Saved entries
----------------

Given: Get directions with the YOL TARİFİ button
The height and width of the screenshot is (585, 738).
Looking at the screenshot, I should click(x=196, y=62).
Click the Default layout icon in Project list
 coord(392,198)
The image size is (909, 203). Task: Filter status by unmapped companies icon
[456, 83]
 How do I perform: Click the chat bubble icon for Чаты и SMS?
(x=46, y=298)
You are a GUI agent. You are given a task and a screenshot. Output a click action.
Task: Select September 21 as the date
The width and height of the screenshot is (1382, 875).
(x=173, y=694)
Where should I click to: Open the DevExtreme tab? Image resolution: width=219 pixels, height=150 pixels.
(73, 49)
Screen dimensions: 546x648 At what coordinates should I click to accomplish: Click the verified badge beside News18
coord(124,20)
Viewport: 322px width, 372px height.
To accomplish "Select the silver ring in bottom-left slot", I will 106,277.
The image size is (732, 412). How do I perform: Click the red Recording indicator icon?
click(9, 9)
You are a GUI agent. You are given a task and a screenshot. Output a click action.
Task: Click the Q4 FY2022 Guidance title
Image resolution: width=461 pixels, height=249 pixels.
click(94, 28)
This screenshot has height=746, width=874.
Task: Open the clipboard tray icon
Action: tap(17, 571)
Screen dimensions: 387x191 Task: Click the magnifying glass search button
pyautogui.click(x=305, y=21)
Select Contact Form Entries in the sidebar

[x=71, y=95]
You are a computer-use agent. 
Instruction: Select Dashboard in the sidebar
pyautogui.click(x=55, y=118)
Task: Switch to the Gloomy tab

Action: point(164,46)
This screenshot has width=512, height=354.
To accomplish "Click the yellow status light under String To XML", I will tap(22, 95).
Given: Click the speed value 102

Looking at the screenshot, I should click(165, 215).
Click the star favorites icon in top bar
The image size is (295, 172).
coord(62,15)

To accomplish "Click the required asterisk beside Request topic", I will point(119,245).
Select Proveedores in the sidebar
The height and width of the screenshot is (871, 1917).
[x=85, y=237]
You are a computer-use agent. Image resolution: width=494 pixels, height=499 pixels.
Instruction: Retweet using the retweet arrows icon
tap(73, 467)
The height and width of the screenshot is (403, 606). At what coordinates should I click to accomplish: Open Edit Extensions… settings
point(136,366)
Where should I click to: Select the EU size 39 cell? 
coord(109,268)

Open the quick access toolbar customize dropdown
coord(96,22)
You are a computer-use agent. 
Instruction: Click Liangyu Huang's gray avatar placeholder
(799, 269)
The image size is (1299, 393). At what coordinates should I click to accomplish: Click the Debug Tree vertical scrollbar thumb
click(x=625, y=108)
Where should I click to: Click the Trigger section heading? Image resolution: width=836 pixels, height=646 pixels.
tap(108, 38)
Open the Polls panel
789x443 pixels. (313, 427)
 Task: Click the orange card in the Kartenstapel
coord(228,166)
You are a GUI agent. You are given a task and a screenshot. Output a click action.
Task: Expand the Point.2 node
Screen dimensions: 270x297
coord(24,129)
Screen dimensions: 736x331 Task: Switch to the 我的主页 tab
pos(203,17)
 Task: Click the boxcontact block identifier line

----------------

## Task statement:
Copy each entry exactly, with nothing added or dropped.

## Exercise solution:
Given: Get directions with the YOL TARİFİ button
The height and width of the screenshot is (585, 738).
Looking at the screenshot, I should click(x=196, y=62).
Click the Default layout icon in Project list
 coord(392,198)
The image size is (909, 203). Task: Filter status by unmapped companies icon
[456, 83]
 How do I perform: Click the chat bubble icon for Чаты и SMS?
(x=46, y=298)
You are a GUI agent. You are given a task and a screenshot. Output a click action.
Task: Select September 21 as the date
The width and height of the screenshot is (1382, 875).
(x=173, y=694)
Where should I click to: Open the DevExtreme tab? Image resolution: width=219 pixels, height=150 pixels.
(73, 49)
Screen dimensions: 546x648 At what coordinates should I click to accomplish: Click the verified badge beside News18
coord(124,20)
Viewport: 322px width, 372px height.
To accomplish "Select the silver ring in bottom-left slot", I will 106,277.
The image size is (732, 412). How do I perform: Click the red Recording indicator icon?
click(9, 9)
You are a GUI agent. You are given a task and a screenshot. Output a click action.
Task: Click the Q4 FY2022 Guidance title
Image resolution: width=461 pixels, height=249 pixels.
click(94, 28)
This screenshot has height=746, width=874.
Task: Open the clipboard tray icon
Action: tap(17, 571)
Screen dimensions: 387x191 Task: Click the magnifying glass search button
pyautogui.click(x=305, y=21)
Select Contact Form Entries in the sidebar

[x=71, y=95]
You are a computer-use agent. 
Instruction: Select Dashboard in the sidebar
pyautogui.click(x=55, y=118)
Task: Switch to the Gloomy tab

Action: point(164,46)
This screenshot has width=512, height=354.
To accomplish "Click the yellow status light under String To XML", I will tap(22, 95).
Given: Click the speed value 102

Looking at the screenshot, I should click(165, 215).
Click the star favorites icon in top bar
The image size is (295, 172).
coord(62,15)

To accomplish "Click the required asterisk beside Request topic", I will point(119,245).
Select Proveedores in the sidebar
The height and width of the screenshot is (871, 1917).
[x=85, y=237]
You are a computer-use agent. Image resolution: width=494 pixels, height=499 pixels.
Instruction: Retweet using the retweet arrows icon
tap(73, 467)
The height and width of the screenshot is (403, 606). At what coordinates should I click to accomplish: Open Edit Extensions… settings
point(136,366)
Where should I click to: Select the EU size 39 cell? 
coord(109,268)

Open the quick access toolbar customize dropdown
coord(96,22)
You are a computer-use agent. 
Instruction: Click Liangyu Huang's gray avatar placeholder
(799, 269)
The image size is (1299, 393). At what coordinates should I click to accomplish: Click the Debug Tree vertical scrollbar thumb
click(x=625, y=108)
Where should I click to: Click the Trigger section heading? Image resolution: width=836 pixels, height=646 pixels.
tap(108, 38)
Open the Polls panel
789x443 pixels. (313, 427)
 Task: Click the orange card in the Kartenstapel
coord(228,166)
You are a GUI agent. You are given a task and a screenshot. Output a click action.
Task: Expand the Point.2 node
Screen dimensions: 270x297
coord(24,129)
Screen dimensions: 736x331 Task: Switch to the 我的主页 tab
pos(203,17)
 Task: Click the boxcontact block identifier line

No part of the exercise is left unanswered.